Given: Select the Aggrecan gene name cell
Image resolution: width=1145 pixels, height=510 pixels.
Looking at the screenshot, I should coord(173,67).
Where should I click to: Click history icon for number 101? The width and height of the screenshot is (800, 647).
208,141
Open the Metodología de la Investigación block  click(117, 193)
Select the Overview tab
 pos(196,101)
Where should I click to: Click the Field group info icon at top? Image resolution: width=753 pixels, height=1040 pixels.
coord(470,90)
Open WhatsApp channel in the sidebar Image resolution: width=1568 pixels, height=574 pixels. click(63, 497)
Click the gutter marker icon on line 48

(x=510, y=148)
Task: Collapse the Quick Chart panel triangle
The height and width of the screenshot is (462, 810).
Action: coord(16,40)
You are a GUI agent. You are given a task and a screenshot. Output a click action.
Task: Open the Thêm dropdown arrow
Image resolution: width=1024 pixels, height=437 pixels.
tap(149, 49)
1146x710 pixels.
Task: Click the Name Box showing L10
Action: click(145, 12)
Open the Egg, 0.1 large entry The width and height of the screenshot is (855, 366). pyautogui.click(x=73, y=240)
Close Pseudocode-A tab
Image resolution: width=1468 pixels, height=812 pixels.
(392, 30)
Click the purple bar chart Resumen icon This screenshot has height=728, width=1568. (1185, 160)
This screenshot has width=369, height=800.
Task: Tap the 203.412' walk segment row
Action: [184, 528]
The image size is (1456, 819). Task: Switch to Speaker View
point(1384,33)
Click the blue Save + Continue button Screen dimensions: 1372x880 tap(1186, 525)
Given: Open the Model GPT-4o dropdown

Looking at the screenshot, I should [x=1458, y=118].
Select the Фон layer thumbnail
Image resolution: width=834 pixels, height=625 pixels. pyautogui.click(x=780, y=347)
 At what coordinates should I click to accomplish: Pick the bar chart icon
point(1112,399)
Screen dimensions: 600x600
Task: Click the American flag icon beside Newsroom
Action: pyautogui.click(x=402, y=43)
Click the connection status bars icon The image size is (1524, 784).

Task instructions:
Please, starting with the first line of the material above, write out each line exactly and finish on the line that includes "You are a GUI".

Exercise result:
Given: Select the Aggrecan gene name cell
Image resolution: width=1145 pixels, height=510 pixels.
Looking at the screenshot, I should coord(173,67).
Where should I click to: Click history icon for number 101? The width and height of the screenshot is (800, 647).
208,141
Open the Metodología de la Investigación block  click(117, 193)
Select the Overview tab
 pos(196,101)
Where should I click to: Click the Field group info icon at top? Image resolution: width=753 pixels, height=1040 pixels.
coord(470,90)
Open WhatsApp channel in the sidebar Image resolution: width=1568 pixels, height=574 pixels. click(63, 497)
Click the gutter marker icon on line 48

(x=510, y=148)
Task: Collapse the Quick Chart panel triangle
The height and width of the screenshot is (462, 810).
Action: coord(16,40)
You are a GUI agent. You are given a task and a screenshot. Output a click action.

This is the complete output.